Yes, though we intend to test that just to be sure.

> |> Message-ID: <http://host.domain/http_mime.html>
> |
> |This is an invalid use of Message-ID -- it must be unique.
> |
> |> Content-ID: <http://host.domain/path/http_mime.html>
> |
> |This is an invalid use of Content-ID -- it must be unique.
> 
> Stupid me.  I had assumed that the draft HTTP spec-00 talked about current 
> practice, but it deals with protocol-as-documented but unimplemented as well.

It documents preferred practice, as in "what the programmers would have
implemented had they checked the existing Internet specifications before
hacking away with abandon."  More importantly, it is intended to reflect
the combined wisdom of "what should be done to implement a good HTTP
application" as defined by the history of www-talk and the participants
in this list, while at the same time not breaking any implementation that
is not already known to be broken.

> The specifications in HTTP/1.0 for both the format and use of the Content-ID: 
> are more restrictive than that of RFC 1521.  The MIME spec says that the
> primary purpose of this field is to assist caching and offers no format
> template, while HTTP/1.0 dedicates this field to a transaction identifier and 
> requires a strict format template.

RTFM.  It requires <string@domain>, as does RFC 822, RFC 1521, and RFC 1036.

> I could make an argument that a URL uniquely identifies the content of a
> body-part in that a URL cannot identify but one object at one time.  The main
> reason for the MIME optional Content-ID field is to allow for caching, which is
> facilitated by the use of a URL (in conjunction with the Date: header) in this 
> field.  The URL would be valid and cachable from Date: till Expires: and is an
> excellent candidate for a RFC 1521 style Content-ID.  A contradictory use for 
> the Content-ID field is specified in HTTP/1.0-draft-00, although not currently 
> used in any implementation.

Bull puckies.  Again, RTFM, and this time look at the BNF (the actual
specification) and not just the verbage.

> The Content-Description header field as specified in RFC 1521 would probably
> be an appropriate place for this, although I do not see a Message-Description 
> field there.  One would be tempted to look to the URI header to indicate the 
> URI associated with a body part, but from what I can tell, it is only used to 
> redirect a request and its use here seems inappropriate.

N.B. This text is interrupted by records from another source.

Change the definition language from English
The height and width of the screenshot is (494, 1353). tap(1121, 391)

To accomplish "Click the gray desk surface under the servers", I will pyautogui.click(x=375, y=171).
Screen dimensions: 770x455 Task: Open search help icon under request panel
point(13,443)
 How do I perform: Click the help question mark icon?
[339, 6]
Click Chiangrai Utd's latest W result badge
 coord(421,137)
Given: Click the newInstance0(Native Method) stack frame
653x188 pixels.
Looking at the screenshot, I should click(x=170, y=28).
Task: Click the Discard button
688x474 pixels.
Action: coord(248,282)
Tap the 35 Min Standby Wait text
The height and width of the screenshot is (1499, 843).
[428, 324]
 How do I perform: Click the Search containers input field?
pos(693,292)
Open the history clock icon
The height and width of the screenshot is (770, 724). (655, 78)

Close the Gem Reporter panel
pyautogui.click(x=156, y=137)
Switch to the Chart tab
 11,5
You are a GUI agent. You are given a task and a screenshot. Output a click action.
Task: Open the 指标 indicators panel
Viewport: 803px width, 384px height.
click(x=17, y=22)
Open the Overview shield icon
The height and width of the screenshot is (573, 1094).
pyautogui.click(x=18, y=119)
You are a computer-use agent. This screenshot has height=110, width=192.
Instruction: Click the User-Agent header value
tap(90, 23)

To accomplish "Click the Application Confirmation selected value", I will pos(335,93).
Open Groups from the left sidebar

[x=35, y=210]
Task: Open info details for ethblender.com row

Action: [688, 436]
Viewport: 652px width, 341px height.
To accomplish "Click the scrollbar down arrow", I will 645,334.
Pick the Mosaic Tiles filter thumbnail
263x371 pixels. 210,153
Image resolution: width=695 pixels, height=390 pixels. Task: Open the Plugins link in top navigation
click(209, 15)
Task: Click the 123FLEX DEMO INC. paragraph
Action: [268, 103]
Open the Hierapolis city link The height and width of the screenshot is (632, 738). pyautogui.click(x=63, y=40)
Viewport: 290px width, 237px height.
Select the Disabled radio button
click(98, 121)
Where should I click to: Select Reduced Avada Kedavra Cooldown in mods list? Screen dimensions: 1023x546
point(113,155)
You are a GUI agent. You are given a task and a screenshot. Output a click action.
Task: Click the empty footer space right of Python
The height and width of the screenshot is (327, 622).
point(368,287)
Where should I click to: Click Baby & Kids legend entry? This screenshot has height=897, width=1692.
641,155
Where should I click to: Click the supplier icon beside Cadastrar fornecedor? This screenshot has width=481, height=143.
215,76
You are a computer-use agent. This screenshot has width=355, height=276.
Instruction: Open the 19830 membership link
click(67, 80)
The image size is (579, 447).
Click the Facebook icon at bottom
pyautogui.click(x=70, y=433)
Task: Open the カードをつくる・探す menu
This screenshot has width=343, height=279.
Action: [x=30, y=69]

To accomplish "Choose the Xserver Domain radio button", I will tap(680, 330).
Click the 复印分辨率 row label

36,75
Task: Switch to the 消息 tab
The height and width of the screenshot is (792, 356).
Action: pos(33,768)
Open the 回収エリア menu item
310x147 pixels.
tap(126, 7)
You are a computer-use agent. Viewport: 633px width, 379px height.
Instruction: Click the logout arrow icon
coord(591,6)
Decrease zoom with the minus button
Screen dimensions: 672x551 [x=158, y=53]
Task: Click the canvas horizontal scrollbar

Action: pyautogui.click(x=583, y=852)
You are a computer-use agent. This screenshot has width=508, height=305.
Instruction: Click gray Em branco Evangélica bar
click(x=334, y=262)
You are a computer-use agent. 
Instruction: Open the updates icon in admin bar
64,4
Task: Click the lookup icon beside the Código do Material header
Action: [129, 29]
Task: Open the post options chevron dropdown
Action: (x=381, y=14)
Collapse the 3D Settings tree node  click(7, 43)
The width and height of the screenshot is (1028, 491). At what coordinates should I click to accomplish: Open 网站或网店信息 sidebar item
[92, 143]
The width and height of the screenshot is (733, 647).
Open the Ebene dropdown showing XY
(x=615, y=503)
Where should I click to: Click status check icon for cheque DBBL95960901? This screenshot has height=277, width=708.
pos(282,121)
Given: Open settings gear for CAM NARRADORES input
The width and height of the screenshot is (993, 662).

Crikey! It explicitly states in the last sentence on Section 4.2.1 of
draft 00 (on Multipart Types):  "A URI-header field (Section 7.9) should
be included in the body-part for each enclosed object which can be identified
by a URI."  I can't get any more explicit than that!

> |And what do you do about Content-Encoding?  It's not valid MIME at all.
> 
> and later in the weekend Roy writes:
> 
> |Until the MIME people add Content-Encoding to the official RFCs, there is no 
> |point in even discussing the issue here.  All that we can do is show how they 
> |differ and possibly how an HTTP -> SMTP/NNTP gateway should behave.
> 
> HTTP currently uses:
> 
> Content-Type: application/postscript
> Content-Encoding: x-gzip
> 
> To express a two-level encoding.  Two level encodings are not included in
> MIME because of concerns about machines that are unable to easily perform
> the (de)compression.  Since only machines that are able to (de)compress (should)
> present this information during negotiation, it does not seem problem for the
> web.  In short, current practice of HTTP conflicts with the limitations of 
> MIME, so we could validate the out that the MH people took:
> 
> <comp.mail.mime-FAQ>
> Miscellaneous parameters:
> 
> x-conversions=compress  MH 6.8.x viamail: used with application/octet-stream;
>                           type=tar.  See also tar(1) and compress(1).
> </comp.mail.mime-FAQ>
> 
> The solution for a multipart MIME compliant expression of Content-Encoding 
> would be to use something like one the following:
> 
> Content-Type:  application/postscript
> Content-Transfer-Encoding: binary; x-conversions=gzip

Ummmm, I think that would have to be

  Content-Type:  application/postscript; x-conversions=gzip
  Content-Transfer-Encoding: binary

since CTE doesn't allow parameters. Anybody know if this appears in one
of the MIME-extension drafts currently up for review?  It would be hard
for me to reference a FAQ as the "official" workaround.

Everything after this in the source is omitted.